KnowThePerch is built on one rule: if a fact can be looked up from a database, it was looked up — not generated by AI. Every number on this site traces back to eBird, IUCN, or Xeno-canto.
KnowThePerch is a bird encyclopedia covering North American species. It’s built as a programmatic site — meaning thousands of pages are generated from structured data rather than written one by one.
The site currently targets 10,000–25,000 pages across species profiles, bird families, state-level species lists, side-by-side comparisons, and practical birding guides.
What makes KTP different from other bird sites is the separation between data and prose. Measurements, taxonomy, range maps, frequency charts, and conservation status are never AI-generated — they come from APIs. Only the descriptive text explaining those facts is written with AI assistance, and it’s reviewed before publication.
Taxonomy, measurements, range, and conservation status are pulled from eBird (Cornell Lab), IUCN Red List, and Xeno-canto. Observation frequency comes from eBird bar chart data — real checklists from real birders, not estimates.
Descriptive text is generated by Qwen3, a locally-hosted language model. It receives structured data and writes explanations. It cannot invent numbers, manufacture sightings, or contradict the injected data. Generated text is cached in SQLite and reviewed before publication.
Data and prose are assembled into PAGE_DATA objects and rendered by WordPress templates. The templates decide layout, navigation, and what appears on each page type — species profiles, comparisons, state pages, and guides each have their own template.
Taxonomy, species codes, common and scientific names. Observation frequency from bar chart API — the percentage of checklists reporting a species in a given region and month. Updated annually with eBird taxonomy revisions.
Conservation status categories: Least Concern (LC), Near Threatened (NT), Vulnerable (VU), Endangered (EN), Critically Endangered (CR). Updated when IUCN publishes revised assessments.
Bird call and song recordings. Embedded audio players on species profiles link directly to CC-licensed recordings from Xeno-canto’s community-contributed database.
All API data is stored locally in SQLite. This is the single source of truth for every number on the site. The pipeline (n8n) pulls from APIs → writes to SQLite → generates prose → publishes to WordPress.
Species profiles, state guides, and comparison pages use AI-assisted prose. The descriptive text on those pages was generated by Qwen3 (a locally-hosted language model) based on verified data, then reviewed by a human editor before publication.
AI writes: descriptive paragraphs explaining bird behavior, habitat preferences, identification tips, and seasonal patterns.

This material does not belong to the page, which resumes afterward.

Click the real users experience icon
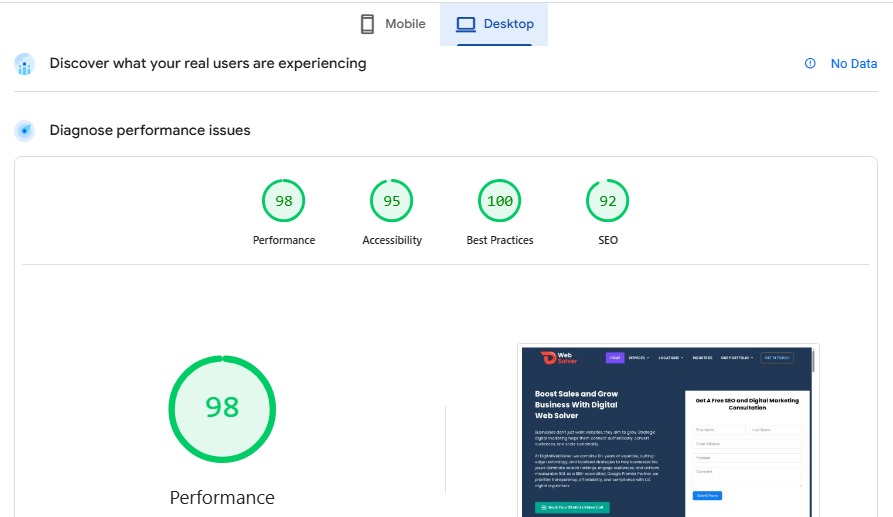Image resolution: width=893 pixels, height=517 pixels. coord(25,64)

AI never writes: measurements, species counts, conservation status, frequency percentages, hotspot names, taxonomy, or any numerical claim. Those come from APIs.
Editorial content (blog posts, birding guides) is written by human authors without AI generation.
If you find incorrect information on any page — a wrong measurement, outdated conservation status, or a prose claim that contradicts the data — contact us with the page URL and the specific error. We review correction requests within 5 business days.
Confirmed errors are corrected at the source (SQLite database or prose template), not patched in the page. The page is then regenerated and the updated date is revised.